Protecting sensitive data in the cloud is a big concern among organizations, with more than one in four (26 percent) citing a lack of unified policies across disparate infrastructure as a top challenge.

That’s according to the Oracle and KPMG Cloud Threat Report, 2018. The survey of 450 global IT professionals shows that organizations are struggling to protect their data amid a growing number of security breaches. Ninety percent of information-security professionals classify more than half of their cloud data as sensitive, and while 97 percent have defined cloud-approval policies, 82 percent are concerned about employees following these policies.

Oracle’s Greg Jensen

Greg Jensen, senior principal director of security in Oracle’s cloud business group, tells Channel Partners the shift to agile applications in the hybrid cloud are taxing current security methodologies as organizations see an increase in events, users and alerts from a wider array of sources.

“Respondents come from a wide array of organizations, from SMBs to large enterprises across 21 industries,” he said. “A sample size this diverse provides a clear picture for partners and customers to see how organizations similar to their own are impacted and how each are responding to challenges. It also offers channel partners an opportunity to examine and discuss key motivations driving change inside businesses today, and open up a consultative discussion around how partners and customers can work together to enable a successful move to cloud.”

For enterprises storing sensitive data in the cloud, an enhanced security strategy is key to monitoring and protecting that data, according to the survey. Some 40 percent of respondents said detecting and responding to cloud-security incidents is now their top cybersecurity challenge. To address this challenge, four in 10 companies have hired dedicated cloud security architects, while 84 percent are committed to using more automation to effectively defend against sophisticated attackers.

“While the report highlights the dramatic growth of cloud usage, and how 87 percent describe their organizations as operating under a ‘cloud first’ culture, there were surprises,” Jensen said. “Most notable was that only 43 percent were able to correctly identify the separation of responsibilities between themselves and their cloud service provider. This is an education opportunity and the channel can help customers develop a clearer understanding of the ‘shared responsibility’ model.”

Only 14 percent of respondents are able to effectively analyze and respond to the vast majority (75-100 percent) of their security event data. Some 89 percent expect their organization to increase cybersecurity investments in the next fiscal year.

The EU General Data Protection Regulation (GDPR) will impact cloud strategies and service-provider choices, according to 95 percent of respondents who must comply.

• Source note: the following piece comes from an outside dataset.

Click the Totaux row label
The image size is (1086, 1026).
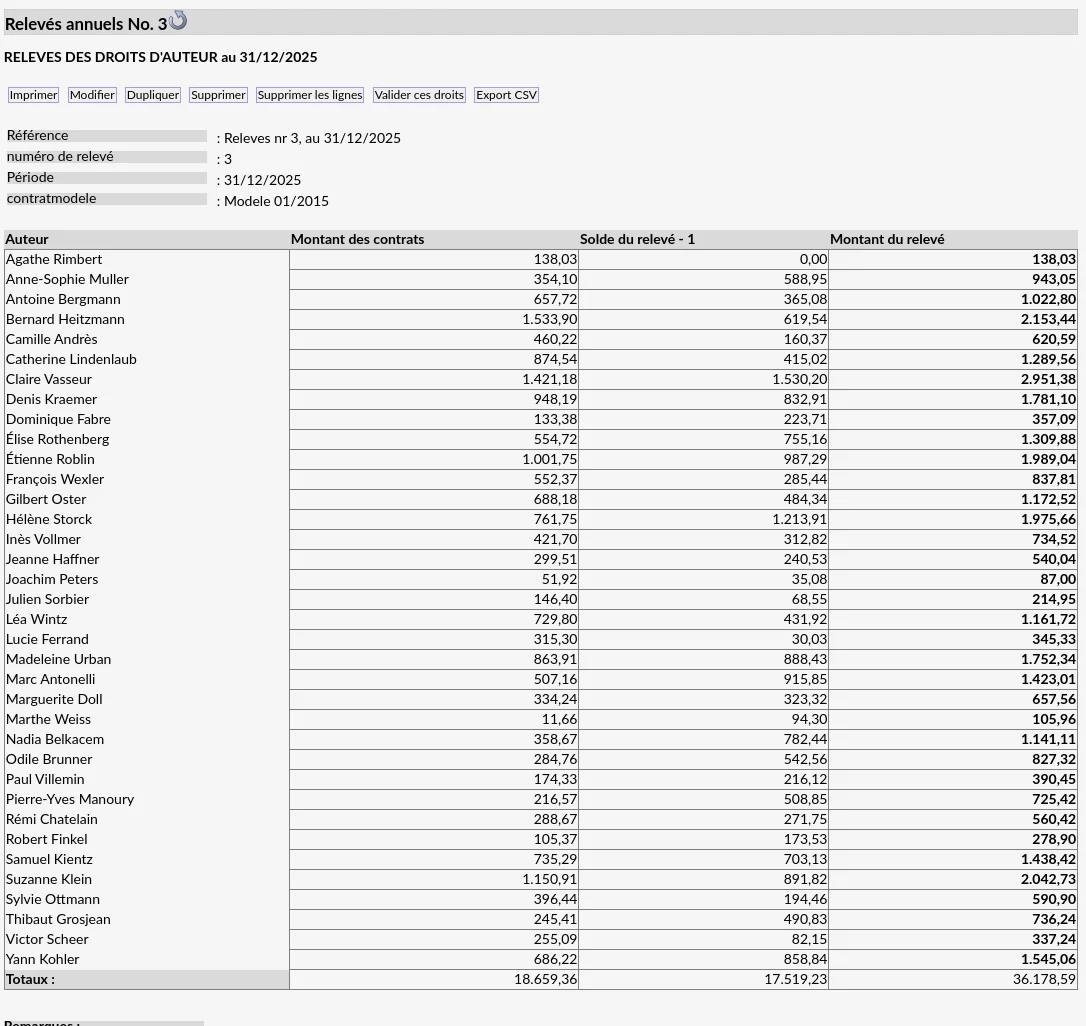pyautogui.click(x=30, y=980)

In terms of how partners can help organizations with their cloud data-security challenges, Jensen said the best place to start is with a complete look at people, process and technology, and how the channel can enable a more security-positive engagement around each.

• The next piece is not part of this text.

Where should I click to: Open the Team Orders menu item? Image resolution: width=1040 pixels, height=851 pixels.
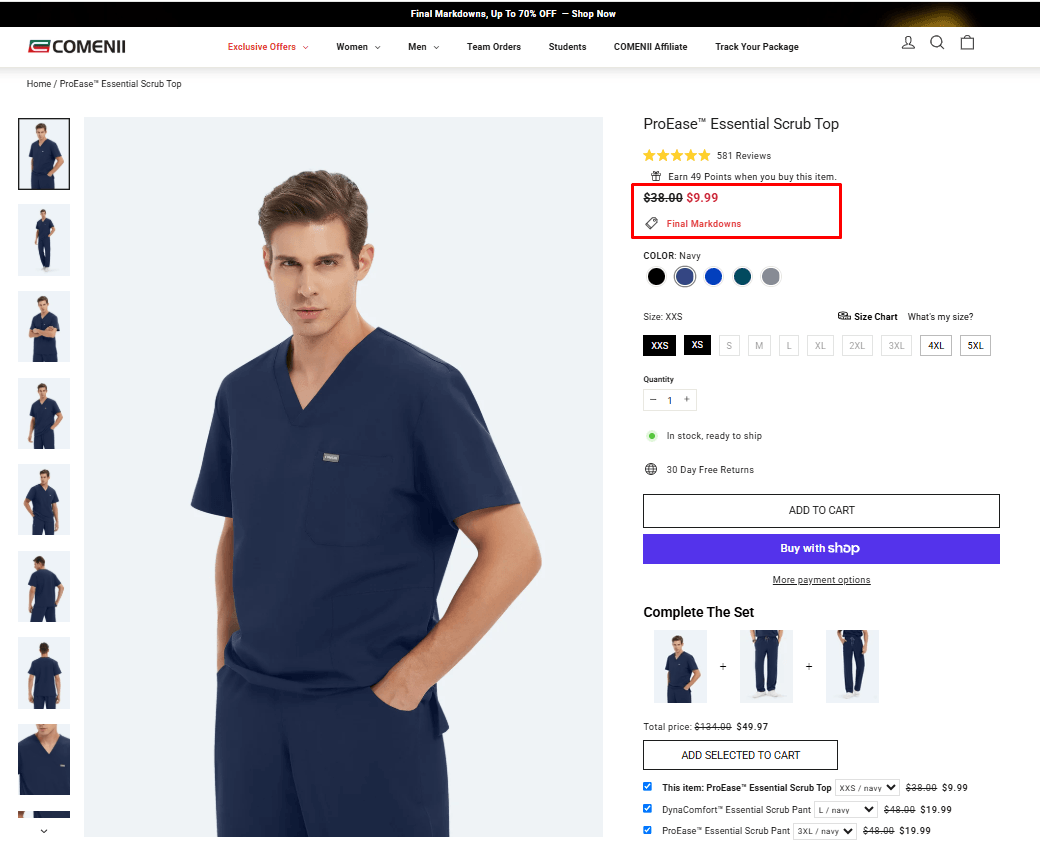tap(493, 46)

“For people, the report highlights that the No. 1 area for cyber spending is around end-user security training,” he said. “For process, 36 percent of respondents are challenged with multiple identity repositories and no central identity and access management (IAM) strategy. For technology, 66 percent cited the need for adaptive multi-factor authentication (MFA) upon detection of an anomaly. So clearly there are ways channel partners can support all of these fronts.”

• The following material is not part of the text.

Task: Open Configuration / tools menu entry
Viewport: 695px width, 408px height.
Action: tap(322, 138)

“The pace of innovation and change in business strategies today necessitate flexible, cost-effective, cloud-based solutions,” said Tony Buffomante, KPMG’s U.S. leader of cybersecurity services. “As many organizations migrate to cloud services, it is critical that their business and security objectives align, and that they establish rigorous controls of their own, versus solely relying on the cybersecurity measures provided by the cloud vendor.”